Describing and Localizing Multiple Changes with Transformers

Change captioning tasks aim to detect changes in image pairs observed before and after a scene change and generate a natural language description of the changes. Existing change captioning studies have mainly focused on scenes with a single change. However, detecting and describing multiple changed parts in image pairs is essential for enhancing adaptability to complex scenarios. We solve the above issues from three aspects: (i) We propose a CG-based multi-change captioning dataset; (ii) We benchmark existing state-of-the-art methods of single change captioning on multi-change captioning; (iii) We further propose Multi-Change Captioning transformers (MCCFormers) that identify change regions by densely correlating different regions in image pairs and dynamically determines the related change regions with words in sentences. The proposed method obtained the highest scores on four conventional change captioning evaluation metrics for multi-change captioning. In addition, existing methods generate a single attention map for multiple changes and lack the ability to distinguish change regions. In contrast, our proposed method can separate attention maps for each change and performs well with respect to change localization. Moreover, the proposed framework outperformed the previous state-of-the-art methods on an existing change captioning benchmark, CLEVR-Change, by a large margin (+6.1 on BLEU-4 and +9.7 on CIDEr scores), indicating its general ability in change captioning tasks.

Can Vision Transformers Learn without Natural Images?

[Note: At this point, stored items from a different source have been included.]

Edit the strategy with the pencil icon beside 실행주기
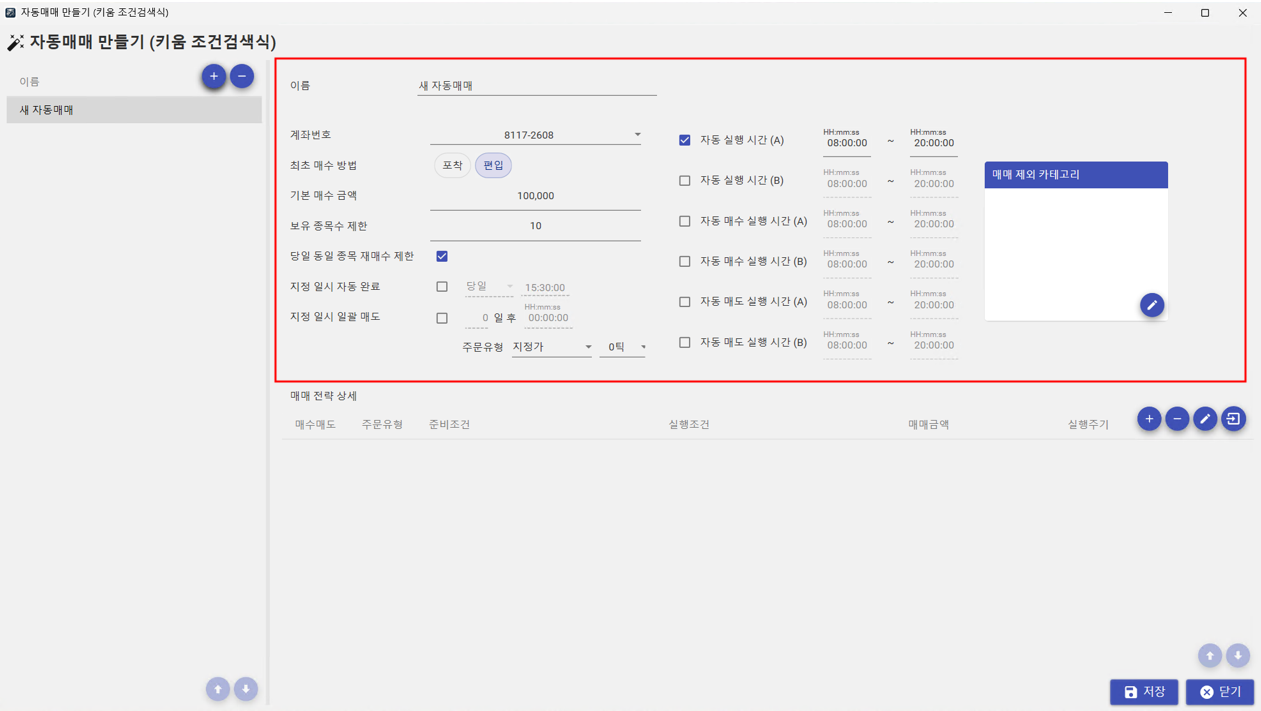Viewport: 1261px width, 711px height. point(1205,419)
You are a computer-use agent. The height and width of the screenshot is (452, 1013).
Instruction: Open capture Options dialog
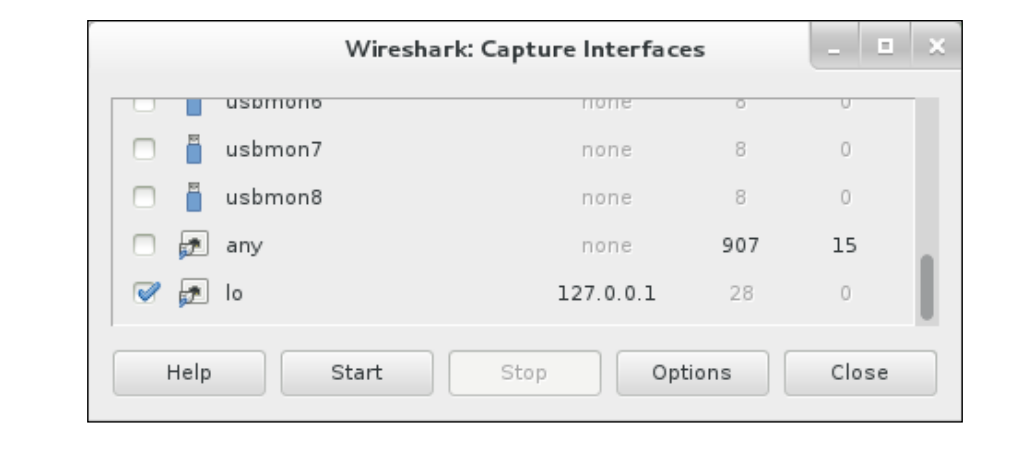tap(692, 373)
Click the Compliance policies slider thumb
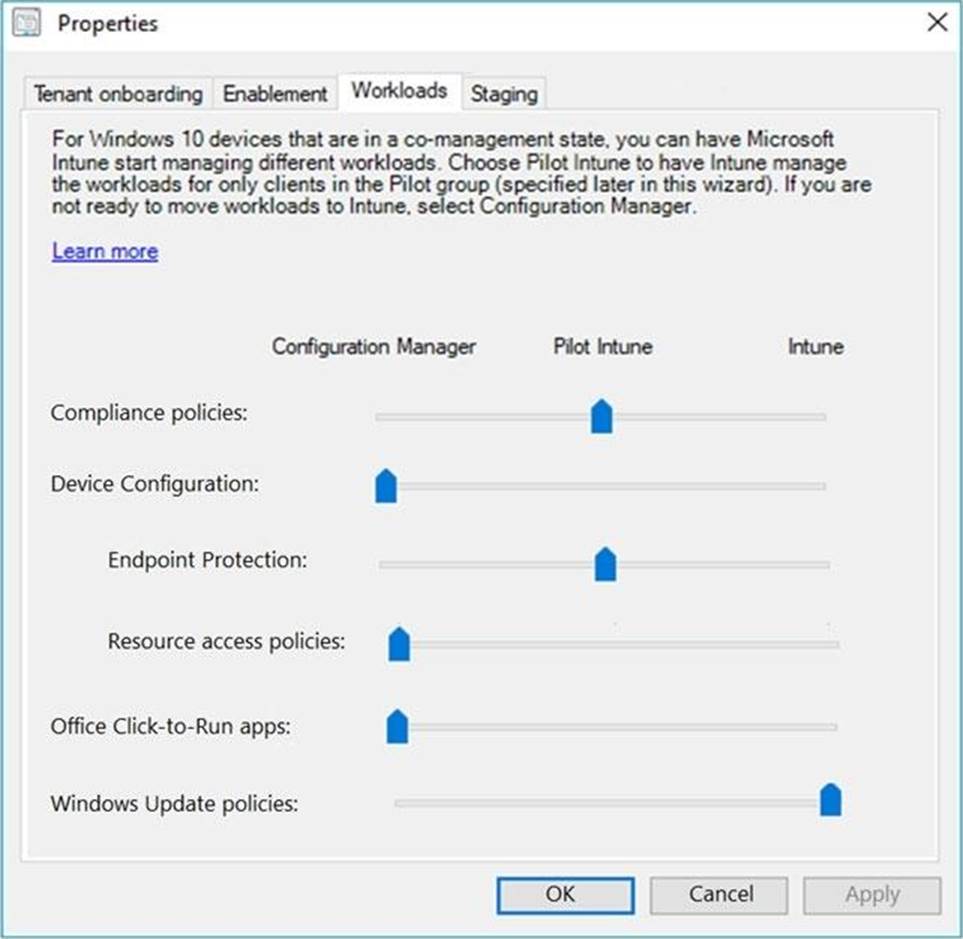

Can we complete pre-training of Vision Transformers (ViT) without natural images and human-annotated labels? Although a pre-trained ViT seems to heavily rely on a large-scale dataset and human-annotated labels, recent large-scale datasets contain several problems in terms of privacy violations, inadequate fairness protection, and labor-intensive annotation. In the present paper, we pre-train ViT without any image collections and annotation labor. We experimentally verify that our proposed framework partially outperforms sophisticated Self-Supervised Learning (SSL) methods like SimCLRv2 and MoCov2 without using any natural images in the pre-training phase. Moreover, although the ViT pre-trained without natural images produces some different visualizations from ImageNet pre-trained ViT, it can interpret natural image datasets to a large extent. For example, the performance rates on the CIFAR-10 dataset are as follows: our proposal 97.6 vs. SimCLRv2 97.4 vs. ImageNet 98.0.